The Liberal Democrats said this raises “serious questions” for Mr Sunak and called for his ethics adviser, Sir Laurie Magnusto investigate.

This month Chancellor Jeremy Hunt announced a pilot of incentive payments of £600 for childminders joining the profession, a sum that doubles to £1,200 if they sign up through an agency.

At Parliament’s Liaison Committee on TuesdayLabor MP Catherine McKinnell quizzed Mr Sunak on the logic behind making the bonus twice as much for childminders who sign up through private agencies.

He told Ms McKinnell the policy was “designed in consultation with the sector”.

Pressed on the rationale, he said: “I think it’s a reflection of the fact that they are through intermediaries so there are additional costs.

“And, ultimately, we want to make sure the policy is effective in bringing additional people into the system.”

He told her he would “happily write back” to the committee on “exactly what conversations were had and the rationale”.

Asked if he had any interest to declare, Mr Sunak replied: “No, all my disclosures are declared in the normal way.”

Koru Kids is one of six childminder agencies in England listed on the government’s website.
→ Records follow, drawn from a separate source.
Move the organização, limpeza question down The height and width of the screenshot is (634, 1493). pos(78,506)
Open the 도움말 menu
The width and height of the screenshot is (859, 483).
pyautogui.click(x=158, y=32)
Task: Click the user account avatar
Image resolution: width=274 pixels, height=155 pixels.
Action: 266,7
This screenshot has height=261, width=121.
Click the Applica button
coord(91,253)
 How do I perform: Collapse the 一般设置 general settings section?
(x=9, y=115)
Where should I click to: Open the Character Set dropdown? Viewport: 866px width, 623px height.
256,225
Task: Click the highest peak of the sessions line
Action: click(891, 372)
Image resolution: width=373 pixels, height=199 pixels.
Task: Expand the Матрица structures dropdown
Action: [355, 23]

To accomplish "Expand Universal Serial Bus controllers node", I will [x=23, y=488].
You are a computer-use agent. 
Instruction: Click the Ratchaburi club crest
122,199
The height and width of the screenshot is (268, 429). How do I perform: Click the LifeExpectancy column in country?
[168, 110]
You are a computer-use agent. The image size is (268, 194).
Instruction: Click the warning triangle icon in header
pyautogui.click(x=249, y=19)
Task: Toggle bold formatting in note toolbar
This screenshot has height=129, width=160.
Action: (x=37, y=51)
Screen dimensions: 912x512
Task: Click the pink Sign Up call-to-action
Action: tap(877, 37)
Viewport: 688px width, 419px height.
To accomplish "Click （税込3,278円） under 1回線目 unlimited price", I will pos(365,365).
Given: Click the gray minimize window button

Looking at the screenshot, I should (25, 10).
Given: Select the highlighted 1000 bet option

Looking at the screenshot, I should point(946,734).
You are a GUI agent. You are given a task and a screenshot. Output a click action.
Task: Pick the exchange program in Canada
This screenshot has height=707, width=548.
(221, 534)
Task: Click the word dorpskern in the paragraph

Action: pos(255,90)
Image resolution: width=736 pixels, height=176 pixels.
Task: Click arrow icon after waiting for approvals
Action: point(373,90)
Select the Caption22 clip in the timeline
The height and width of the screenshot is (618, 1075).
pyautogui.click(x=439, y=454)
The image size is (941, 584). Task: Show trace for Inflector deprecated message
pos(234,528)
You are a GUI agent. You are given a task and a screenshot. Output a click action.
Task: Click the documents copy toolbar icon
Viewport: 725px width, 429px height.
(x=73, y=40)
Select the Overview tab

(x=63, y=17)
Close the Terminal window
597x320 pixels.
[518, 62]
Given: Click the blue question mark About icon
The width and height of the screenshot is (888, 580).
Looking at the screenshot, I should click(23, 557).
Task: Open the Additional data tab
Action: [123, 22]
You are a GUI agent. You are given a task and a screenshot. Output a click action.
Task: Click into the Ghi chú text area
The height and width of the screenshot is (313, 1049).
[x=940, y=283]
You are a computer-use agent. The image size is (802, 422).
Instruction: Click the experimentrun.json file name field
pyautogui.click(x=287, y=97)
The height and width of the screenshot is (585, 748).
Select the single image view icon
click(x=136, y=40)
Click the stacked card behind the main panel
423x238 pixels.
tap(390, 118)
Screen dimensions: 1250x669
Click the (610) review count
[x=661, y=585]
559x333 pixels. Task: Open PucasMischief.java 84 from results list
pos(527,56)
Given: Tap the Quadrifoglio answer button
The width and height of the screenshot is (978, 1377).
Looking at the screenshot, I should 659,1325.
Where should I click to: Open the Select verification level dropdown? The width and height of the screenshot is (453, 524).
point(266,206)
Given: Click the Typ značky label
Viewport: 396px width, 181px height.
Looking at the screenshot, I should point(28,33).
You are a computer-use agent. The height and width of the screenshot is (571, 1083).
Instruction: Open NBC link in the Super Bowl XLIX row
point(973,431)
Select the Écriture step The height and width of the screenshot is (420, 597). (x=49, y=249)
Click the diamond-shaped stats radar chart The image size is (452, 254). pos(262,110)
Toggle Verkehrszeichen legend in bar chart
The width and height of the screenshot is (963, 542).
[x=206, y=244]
It welcomed the budget on its website, saying the “new incentives open to childminders are great”.

It said a bonus of “£1,200 – yes double” would be paid “if you come through an agency like Koru Kids who offer community, training and ongoing support”.

Lib Dem chief whip Wendy Chamberlain said: “There are serious questions for Rishi Sunak to answer about any potential conflict of interest, and any extra income his family could receive from his own government’s policy.

“Too often we have seen Conservative sleaze run amok. The public must be reassured that any breach of the ministerial code by the prime minister will be fully investigated.”

A representative for Ms Murthy, the fashion-designer daughter of a billionaire, has been contacted for comment.

Mr Sunak mentions Ms Murthy’s venture capital company, Catamaran Ventures, in his list of ministerial interests, but does not mention Koru Kids.

Read more:
Who is Akshata Murty – and why are her family so wealthy?
The key points of Hunt’s budget speech

Ministers are expected to provide a written list of all financial interests that might “give rise to a conflict”.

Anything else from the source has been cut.